One major research area is to protect against user profiling from Location Based Service (LBS) while still being able to use it [1921]. Wernke et al. [22] surveyed different identity protection types and common mechanisms to protect and attack privacy. Usually, a compromise between quality of service and privacy is optimized by manipulating location reporting frequency, precision, or both [23]. For example, Shokri et al. [24, 25] designed an approach to hide user’s profile against adversary by solving it as Bayesian Stackelberg game. Primault et al. proposed mechanism to reduce profiling exposure, by hiding POI where the user stops, and also let user exchange their trajectories when meeting [26]. On the other hand, research work also shows obfuscated location data and can improve location privacy but cannot stop adversary to infer relative precise Point Of Interests (POI) [27].

Another focusing area is to increase anonymity of collected user location data [11], limiting shared location information, or evaluating privacy exposure level before sharing location data [12]. On the other hand, there are research works pointing out that because human mobility trace is very unique [17], even completed anatomized data can still be used to extract patterns and identify individuals [79]. So as long as relative location and movement are collected, location privacy can be compromised to certain context.

MobilityFirst [28, 29] is a proposed new Internet architecture that emphasizes mobility support, comparing to existing Internet architecture. Privacy and communication security are one major challenge for MobilityFirst. Access control is proposed to be applied to MobilityFirst so that only allowed network entities can contact a host or resolve its network locations [30].

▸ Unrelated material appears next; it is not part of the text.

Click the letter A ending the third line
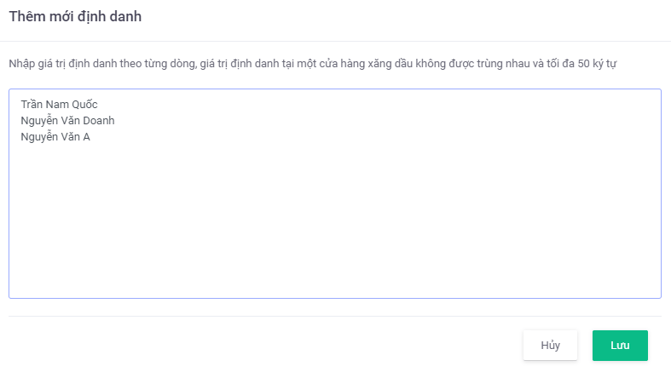This screenshot has height=372, width=671. click(86, 137)
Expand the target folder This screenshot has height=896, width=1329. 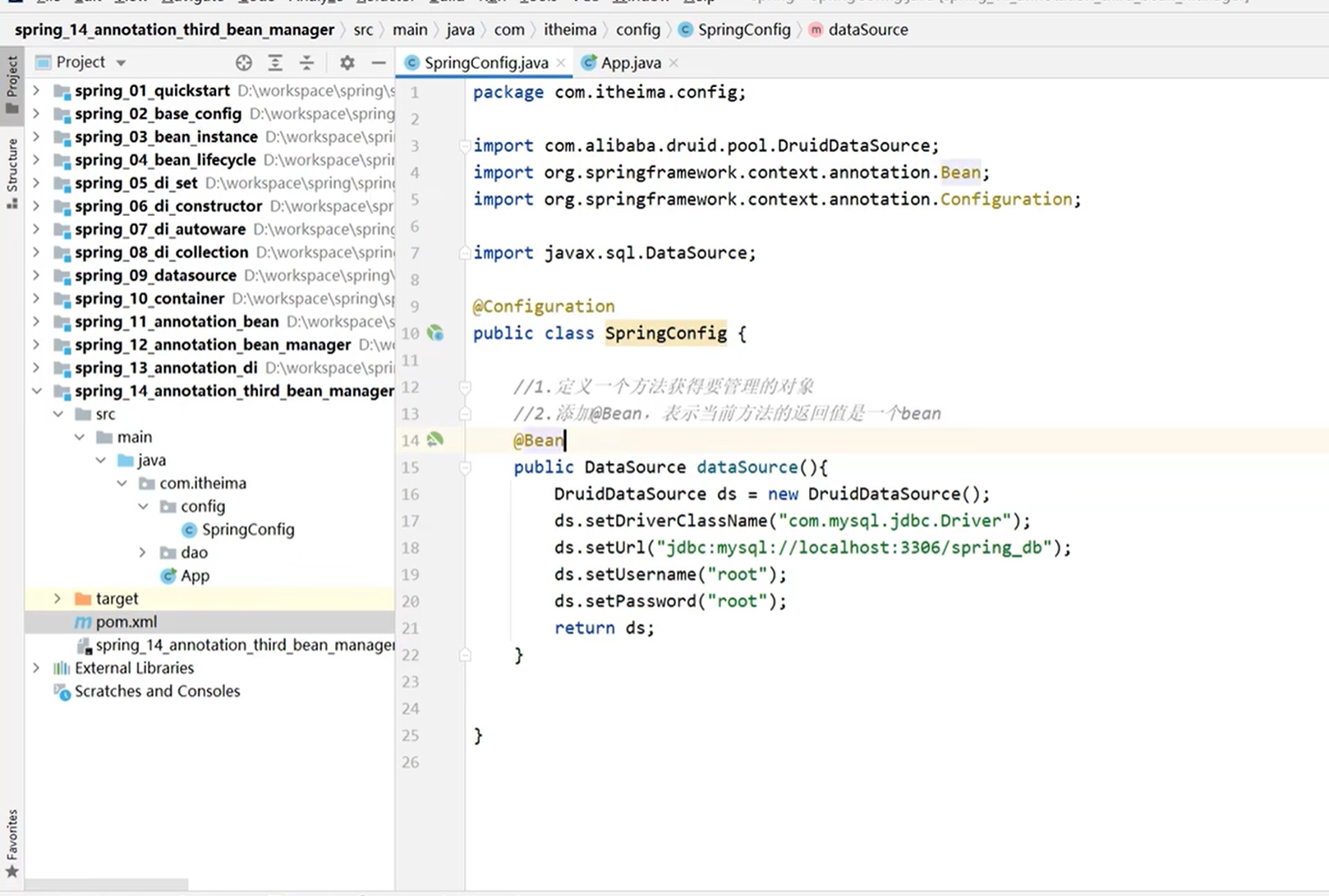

Research works done show that people care about their location privacy but also are willing to trade it off for financial benefit, for example, lowering car insurance payment by exposing location to insurer [31].

6. Conclusions

In this paper, we discussed privacy issues a communication connection of Internet mobile user could expose and corresponding attack model. Based on that we proposed a design to protect it with a dynamic distributed proxy network, built upon our previously designed Mobility Support System. An Internet user can receive ubiquitous Internet mobility support while network location privacy being well protected, with a marginal performance overhead and minimized operation cost. Our preliminary simulation results show that our design meets our expectation, and there is still headroom to optimize for performance and cost in the future.

Conflicts of Interest

The authors declare that they have no conflicts of interest.